To have an abortion is to decide. When you decide to terminate your pregnancy, you exercise your right to choose your body, your life and your future; and you can also choose how to do it, that is, the method you prefer, as well as where and when you want to live this process.
Among the many myths surrounding abortion is the idea that it can only be performed in a hospital, in a surgical and invasive way, where the person will be alone; however, this type of procedure is occurring less and less frequently in the world.
The World Health Organization (WHO) recommends pharmacological treatment as the first choice for safe abortion; either using misoprostol alone or the combined regimen of mifepristone and misoprostol.
In this space we will discuss the combined regimen of mifepristone and misoprostol. This option is more effective than misoprostol alone, and is recommended for medical abortion before 13 weeks gestation.
This regimen has efficacy rates of over 95%, continuation of pregnancy rates of approximately 2% and complication rates of 1% to 3%.
Another advantage of the combined regimen is that, by using both drugs, expulsion occurs more quickly. The average interval to completion of the abortion is 6 to 10 hours after starting misoprostol, although some people need more time to achieve a complete abortion. After completion of the procedure, no routine follow-up consultation is necessary.
The only difficulty in performing an abortion using both drugs is that mifepristone is not available in several countries in the region.
In the case of abortion with mifepristone and misoprostol, before 13 weeks, these three steps must be followed:
- Step 1: Swallow one mifepristone tablet (200 mg) with water.
- Step 2: Wait 1 – 2 days (we recommend 24 hours) before administering misoprostol pills.
- Step 3: Place 4 misoprostol tablets (200 mcg each) either under the tongue (sublingual route) or between the cheeks and gums, two tablets on each side (this route is called buccal); let them dissolve on their own, wait 30 minutes and swallow the residue with water.
- You can also use the vaginal route for misoprostol (some countries have this presentation). The tablets are introduced into the vagina with your fingers, as deep as possible, then you must remain in a horizontal position for 30 minutes until the tablet melts.
- In the vaginal tract, residues of the pills can be detected even several hours later. It is not recommended to put misoprostol in the vagina if you live in a place where abortion is legally restricted, since you may be questioned if you go to a medical facility for a check-up.

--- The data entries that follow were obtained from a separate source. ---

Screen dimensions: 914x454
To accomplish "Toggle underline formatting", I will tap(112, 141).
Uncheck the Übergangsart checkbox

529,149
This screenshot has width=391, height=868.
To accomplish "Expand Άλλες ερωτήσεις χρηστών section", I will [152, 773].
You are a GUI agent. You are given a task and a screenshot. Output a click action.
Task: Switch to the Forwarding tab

If you are over 13 weeks, it is advisable to perform the procedure under the supervision of a health care professional properly trained in abortion care, as you may require more doses of the medication.

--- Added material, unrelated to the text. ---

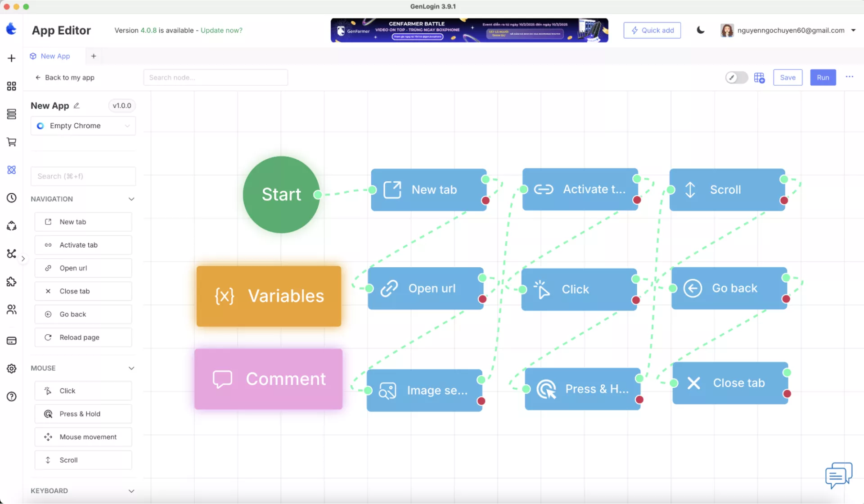
Task: Click the Update now link
Action: 221,31
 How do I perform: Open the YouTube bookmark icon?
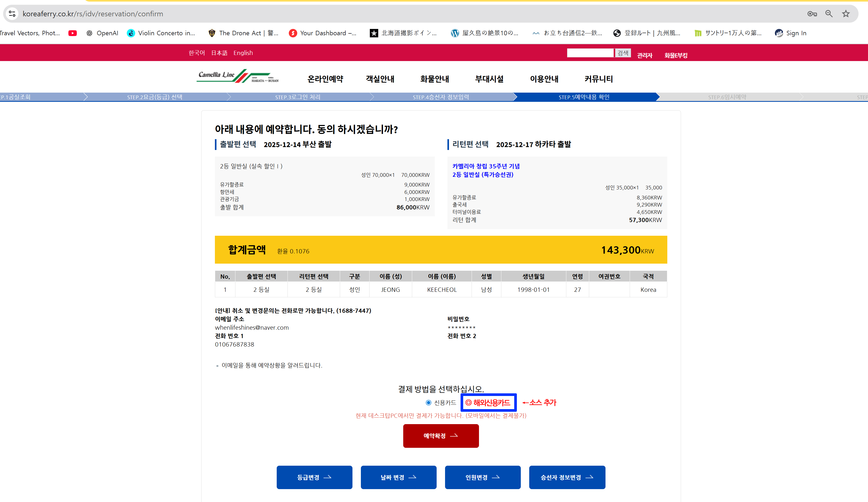click(x=72, y=33)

Having the correct dosage of the combined medication is vital for a safe and successful procedure. Another key aspect is that you have complete information and full preparation.

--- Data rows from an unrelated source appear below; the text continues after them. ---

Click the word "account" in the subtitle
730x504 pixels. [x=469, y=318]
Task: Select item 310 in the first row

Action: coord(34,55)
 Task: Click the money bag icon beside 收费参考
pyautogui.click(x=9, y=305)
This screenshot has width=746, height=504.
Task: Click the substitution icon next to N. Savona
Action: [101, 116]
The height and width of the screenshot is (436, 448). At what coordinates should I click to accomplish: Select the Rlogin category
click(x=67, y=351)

Although complications are minimal, you should be alert to warning signs and seek immediate care from a health care professional appropriately trained in abortion and postabortion care if you experience:
- Excessive and continuous bleeding, especially if you are soaking 2 or more maxi pads, or equivalent, every hour for 2 or more hours.
- Severe pain in the belly that does not go away with pain medication (this may be an ectopic pregnancy, considered a medical emergency).
- Unusual and foul-smelling discharge from the vagina.
- High fever lasting more than one day.
- If you experience severe dizziness or fainting.
- Allergic reaction to the drug in the form of hives or rash.
- If you took the abortion medications and have not bled within 24 hours of the last intake.
- Even if abortion is legally restricted where you are, emergency medical care is always legal. You do not have to report that you have taken abortion medication if you do not want to; you can say that you are having a miscarriage, as the subsequent treatment does not change.
Although the medical abortion experience will be different for each person, it can be painful in some cases. Cramping pain in the belly is usually more severe than a menstrual period and is a good sign that the medication is working. The further along in the pregnancy, the more painful the process can be.
To reduce pain, you can take ibuprofen or other available non-steroidal anti-inflammatory drugs (if you are not allergic) about 30 minutes before your first dose of misoprostol. It may also help to place a hot water bottle on your belly.